EXCERPT TO READ:
.....
State v. Barone
Decision Date | 20 November 1922 |
Citation | 118 A. 779 |
Parties | STATE v. BARONE. |
Court | New Jersey Supreme Court |
Error to Court of Quarter Sessions, Somerset County.
Joseph Barone was convicted of fraudulently making and delivering a check with knowledge that he had not sufficient funds in the bank with which to pay it and brings error. Reversed.
Argued June term, 1922, before GUMMERE, C. J., and SWAYZE and TRENCHARD, JJ.
William A. Lord, of Orange, for plaintiff in error.
Azariah M. Beekman, Prosecutor of the Pleas, of Somerville, for the State.
The writ of error in this case brings up a conviction had against the defendant in the Somerset quarter sessions upon an indictment which charged that he, oh the 5th day of May, 1921, with intent to defraud, did make and deliver to the order of Halsey's Garage a cheek for $150, bearing date on the said 5th day of May, knowing at the time of the 'making and delivery of the check that he had not sufficient funds in or credit with the bank on which it was drawn with which to pay the cheek upon its presentation. The indictment charges the statutory offense declared in section 1 of the supplement to our Criminal Procedure Act, passed April 10, 1919 (P. L. p. 133) which provides that—
"Any person who, with intent to defraud, shall make or draw, or utter or deliver, any check, draft or order for the payment of money upon any bank or other depositary, knowing at the time of such making, drawing, uttering or delivering, that the maker, or drawer, has not sufficient funds in, or credit with, such bank or other depositary for the payment of such check, draft or order, in full, upon its presentation shall be guilty of a misdemeanor."
.....
SHORT PROBLEM A: In the entries, arrange as a JSON list of strings, one string per line and blank lines omitted, the lines starting with the line with "Click the yellow-framed" and going on through the line with "tap(664, 489)".
The State v. Barone excerpt has no connection to the entries that come after it.

DATA TO USE:
.....
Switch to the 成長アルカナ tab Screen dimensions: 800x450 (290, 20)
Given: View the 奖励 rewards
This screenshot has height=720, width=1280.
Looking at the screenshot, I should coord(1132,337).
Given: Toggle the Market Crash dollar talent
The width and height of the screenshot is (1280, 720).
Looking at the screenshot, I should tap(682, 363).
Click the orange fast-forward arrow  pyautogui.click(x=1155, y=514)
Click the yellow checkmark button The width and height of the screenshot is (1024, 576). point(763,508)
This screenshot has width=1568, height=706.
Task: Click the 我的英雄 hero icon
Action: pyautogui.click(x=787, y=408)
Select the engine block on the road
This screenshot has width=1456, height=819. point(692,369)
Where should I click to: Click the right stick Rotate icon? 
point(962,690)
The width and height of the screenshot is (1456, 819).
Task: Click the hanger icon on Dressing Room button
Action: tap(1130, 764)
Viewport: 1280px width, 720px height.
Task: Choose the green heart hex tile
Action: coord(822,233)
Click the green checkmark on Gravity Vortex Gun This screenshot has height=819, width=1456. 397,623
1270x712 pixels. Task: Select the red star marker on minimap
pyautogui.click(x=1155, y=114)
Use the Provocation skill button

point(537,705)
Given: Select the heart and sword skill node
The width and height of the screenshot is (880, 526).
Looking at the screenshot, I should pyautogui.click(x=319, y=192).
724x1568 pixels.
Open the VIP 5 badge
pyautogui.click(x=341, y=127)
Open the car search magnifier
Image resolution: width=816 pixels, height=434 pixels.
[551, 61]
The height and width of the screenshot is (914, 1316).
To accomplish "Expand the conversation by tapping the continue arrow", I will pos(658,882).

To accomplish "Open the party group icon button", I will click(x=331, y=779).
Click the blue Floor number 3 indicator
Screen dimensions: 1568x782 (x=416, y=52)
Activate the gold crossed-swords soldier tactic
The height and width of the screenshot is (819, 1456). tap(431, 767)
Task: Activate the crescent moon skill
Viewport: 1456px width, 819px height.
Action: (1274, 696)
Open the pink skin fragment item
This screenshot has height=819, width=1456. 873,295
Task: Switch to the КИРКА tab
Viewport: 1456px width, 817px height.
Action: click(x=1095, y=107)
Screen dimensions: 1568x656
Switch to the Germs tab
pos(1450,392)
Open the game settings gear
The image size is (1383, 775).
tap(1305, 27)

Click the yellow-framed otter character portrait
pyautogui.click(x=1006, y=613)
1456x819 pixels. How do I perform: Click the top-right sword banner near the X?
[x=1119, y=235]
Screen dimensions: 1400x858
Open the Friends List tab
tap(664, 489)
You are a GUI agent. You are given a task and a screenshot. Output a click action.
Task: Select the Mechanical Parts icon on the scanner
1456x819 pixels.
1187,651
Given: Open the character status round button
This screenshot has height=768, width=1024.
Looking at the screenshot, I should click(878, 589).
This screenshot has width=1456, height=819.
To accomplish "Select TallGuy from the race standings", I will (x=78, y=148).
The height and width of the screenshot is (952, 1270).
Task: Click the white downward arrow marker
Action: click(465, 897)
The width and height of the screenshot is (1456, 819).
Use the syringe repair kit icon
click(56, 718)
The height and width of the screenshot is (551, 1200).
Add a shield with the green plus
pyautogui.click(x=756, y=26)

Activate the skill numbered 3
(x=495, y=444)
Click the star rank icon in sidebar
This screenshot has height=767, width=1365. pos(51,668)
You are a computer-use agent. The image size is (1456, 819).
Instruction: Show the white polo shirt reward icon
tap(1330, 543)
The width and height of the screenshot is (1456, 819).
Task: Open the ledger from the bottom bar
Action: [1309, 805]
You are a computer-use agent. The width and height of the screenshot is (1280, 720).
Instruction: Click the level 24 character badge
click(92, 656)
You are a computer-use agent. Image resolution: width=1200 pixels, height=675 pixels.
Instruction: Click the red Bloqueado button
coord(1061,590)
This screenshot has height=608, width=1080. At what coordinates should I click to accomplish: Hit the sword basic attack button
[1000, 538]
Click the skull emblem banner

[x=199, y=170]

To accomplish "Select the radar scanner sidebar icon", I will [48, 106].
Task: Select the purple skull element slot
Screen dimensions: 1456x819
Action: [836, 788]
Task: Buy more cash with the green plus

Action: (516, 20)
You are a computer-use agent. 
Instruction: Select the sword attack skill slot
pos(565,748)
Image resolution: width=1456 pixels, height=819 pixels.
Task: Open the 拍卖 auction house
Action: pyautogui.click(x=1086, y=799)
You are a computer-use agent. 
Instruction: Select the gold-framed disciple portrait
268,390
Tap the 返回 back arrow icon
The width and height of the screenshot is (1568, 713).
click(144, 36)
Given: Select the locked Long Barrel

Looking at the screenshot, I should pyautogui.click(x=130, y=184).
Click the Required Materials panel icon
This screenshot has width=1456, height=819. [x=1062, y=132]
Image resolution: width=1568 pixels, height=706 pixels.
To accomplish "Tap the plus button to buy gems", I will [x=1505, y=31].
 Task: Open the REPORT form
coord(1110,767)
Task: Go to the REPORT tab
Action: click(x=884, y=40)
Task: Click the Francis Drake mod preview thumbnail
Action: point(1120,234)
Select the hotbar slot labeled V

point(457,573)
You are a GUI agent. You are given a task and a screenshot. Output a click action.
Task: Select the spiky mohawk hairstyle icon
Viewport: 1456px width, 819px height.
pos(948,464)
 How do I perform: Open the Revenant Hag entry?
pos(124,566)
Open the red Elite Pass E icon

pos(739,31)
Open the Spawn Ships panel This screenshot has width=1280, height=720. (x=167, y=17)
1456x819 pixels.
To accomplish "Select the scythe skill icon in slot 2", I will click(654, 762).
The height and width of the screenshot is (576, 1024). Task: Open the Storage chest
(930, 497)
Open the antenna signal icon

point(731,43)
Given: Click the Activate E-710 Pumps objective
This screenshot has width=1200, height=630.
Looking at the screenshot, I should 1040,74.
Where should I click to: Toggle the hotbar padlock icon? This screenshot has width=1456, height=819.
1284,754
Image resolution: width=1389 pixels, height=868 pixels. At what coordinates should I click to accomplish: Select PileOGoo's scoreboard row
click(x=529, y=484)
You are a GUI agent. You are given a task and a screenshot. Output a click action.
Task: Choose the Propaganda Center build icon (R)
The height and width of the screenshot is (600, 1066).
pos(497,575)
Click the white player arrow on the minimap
.....
SHORT PROBLEM B:
Answer these questions from the State v. Barone excerpt:
(i) On what date was the decision issued?
(ii) To whose order was the check made, and for what amount?
(iii) What grade of offense does the quoted statute declare the act to be?

EXERCISE ANSWER A:
[
  "Click the yellow-framed otter character portrait",
  "pyautogui.click(x=1006, y=613)",
  "1456x819 pixels. How do I perform: Click the top-right sword banner near the X?",
  "[x=1119, y=235]",
  "Screen dimensions: 1400x858",
  "Open the Friends List tab",
  "tap(664, 489)"
]

EXERCISE ANSWER B:
(i) 20 November 1922
(ii) Halsey's Garage, for $150
(iii) A misdemeanor